Study Could Herald New Treatment for Muscular Dystrophy

Scientists focus on deflazacort

New research from the University of Rochester has shown that the corticosteroid deflazacort is a safe and effective treatment for patients with Duchenne muscular dystrophy (DMD). The findings, published in Neurology, could pave the way for the first U.S.-approved treatment for the disease, according to the investigators.

DMD is a condition found almost exclusively in boys. The disease is characterized by muscle weakness, which appears at a young age and progresses rapidly, leading to significant disability. Boys with DMD often end up in a wheelchair by age 9 or 10 because of weakness in their legs. The symptoms eventually spread to other parts of the body, including the heart and the muscles responsible for breathing, and the disease is often fatal by the time the individual reaches his late teens. An estimated 28,000 people in the U.S. have the disease.

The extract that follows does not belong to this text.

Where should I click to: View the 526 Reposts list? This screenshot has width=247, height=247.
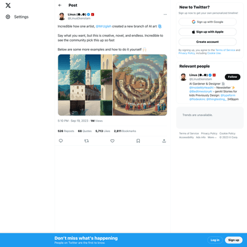pos(66,131)
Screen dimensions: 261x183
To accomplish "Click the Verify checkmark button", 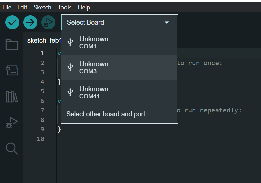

While there is currently no approved treatment for DMD in the U.S., the corticosteroid prednisone is often used “off label” to treat the condition. Several studies have shown that daily use of corticosteroids can increase muscle mass and slow muscle degeneration in DMD patients, thereby prolonging their ability to walk and preserving respiratory function. However, many DMD patients in the U.S. are not prescribed corticosteroids, primarily because of concern over the adverse effects of prolonged drug use in children.

Deflazacort is approved for use in Europe and elsewhere to treat DMD, but the drug has never gone through the FDA’s approval process. Studies of the drug abroad have shown that it is effective and has fewer adverse effects compared with other corticosteroids, especially less weight gain, according to the authors.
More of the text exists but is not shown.